I am growing Kandahar . I used female seeds from bank. I grew in soil and used drip irrigation with  F.F. ferts. I am currently at day 39 . When should i stop using the ferts. I have read so many different things . I am guessing  2 weeks is enough.  If there is more just stoping , like flushing . I need some help understanding the correct way .  Thanks


----------



## AlbinoDanko12GA (Jul 15, 2009)

stop using your nutes 1-2 weeks before you harvest! start giveing it nothing but water until the end! will taste real nice! u can also add molasses too!


----------



## bustabus (Jul 15, 2009)

how do u add that


----------



## Alistair (Jul 15, 2009)

Bustabus, do you have a hydro store in your area?  They sell molasses products in hydro stores.  You might be able to get some online too.


----------



## BBFan (Jul 15, 2009)

Adding molasses at this point won't do you any good other than to attract flies.  Molasses feeds the organisms in the soil.  But it takes weeks and weeks to do it.

Bustabus- Do you have pics you can upload?  When you say day 39, is that since you switched to 12/12?  How are your trichs looking?


----------



## AlbinoDanko12GA (Jul 15, 2009)

so adding molasses wont do anything in the last 2 weeks??????? 

do u personally use it????????????


----------



## mountain man (Jul 15, 2009)

I feed the soil fungus(myccrohauze) throughout the grow Blackstrap Molasses. It does Nothing for the "taste" of your herb. And by the last 3 weeks of flower, you had better already completed your adding anything.
 Sometimes the time from 12/12 to flower is not the same as whats "suppose" to be to flower. Trichs will tell the story.


----------



## bustabus (Jul 19, 2009)

I Keep reading different things on Molassees, but still don't get is it a nutrient additive or is it for taste? Either way It is too late in the game to being adding anything. Thanks for your input.

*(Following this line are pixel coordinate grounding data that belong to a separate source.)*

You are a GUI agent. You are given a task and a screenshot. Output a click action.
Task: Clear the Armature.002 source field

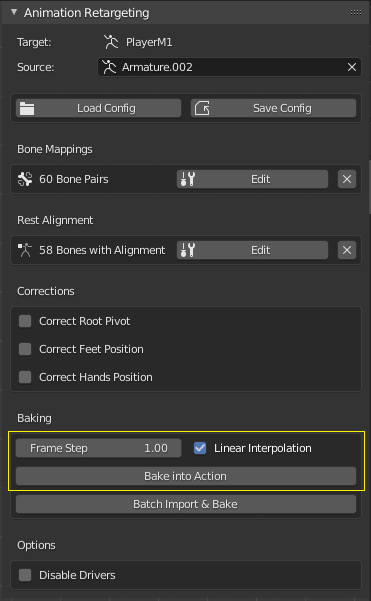(352, 67)
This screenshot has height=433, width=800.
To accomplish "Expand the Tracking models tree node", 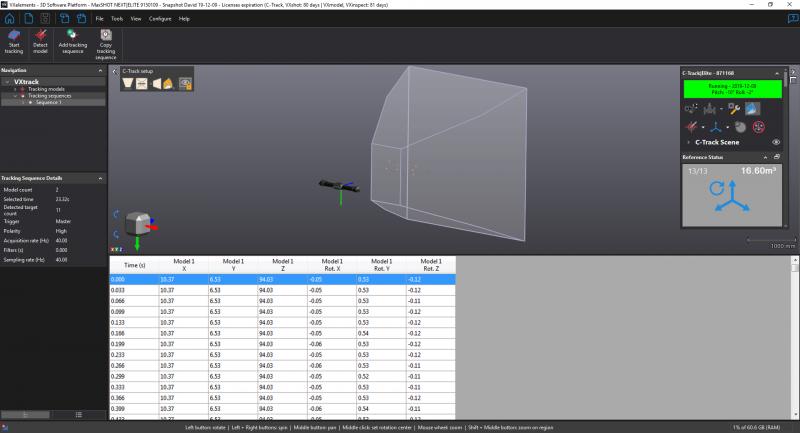I will coord(15,89).
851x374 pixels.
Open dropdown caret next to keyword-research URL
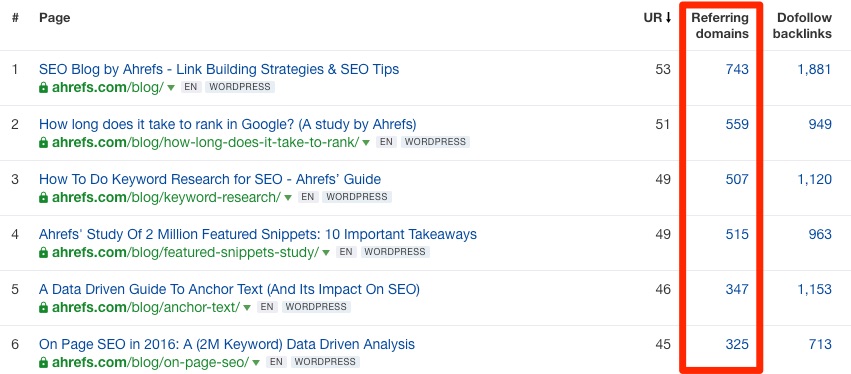pyautogui.click(x=288, y=198)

Thanks for taking time to read the thread . I had a stroke and now have severe nerve damage on my left side. It keep my mind of my phyiscal limitations and gives me a pretty need hobby.

I changed the time on 6/6/09 to 12/12. It is day 43. I'm guessing that  about 30% of the buds have started changing from cloudy white hairs to lite red  . 
 I don't know what I am doing wrong when i try to put pictures on my posts but i can't get them on there . I do have a  few older pictures in my profile. I think you  can see them that way.

I'm currently at day 43 into flowering.  I have  several buds that look mature.. There are several that look like they just started.  The ones that look like that are deep under the canopy.  What are some options. Letting grow longer. can you pick off the  plant. Will it kill it if i cut the kola out. I want as much yelid as possible. I can't wait any more, past the 60 days. This being my first attempt I didn't get the 450 grams that it was advertise. I don't know how much i got.  I know that it isn't a pound.


----------



## HippyInEngland (Jul 20, 2009)

Hello Bustabus 



			
				bustabus said:
			
		

> I'm guessing that about 30% of the buds have started changing from cloudy white hairs to lite red .


 

The 'Hairs' (Pistils) have nothing to do with harvest time.

The true factor in determining harvest maturity is by looking at the Trichomes.


http://www.marijuanapassion.com/forum/showthread.php?t=17609

eace:


----------



## PencilHead (Jul 20, 2009)

Please, listen to Hippy.  He's talked down many a good man who had axe in hand before it was time.  I know--I'm one of them.


----------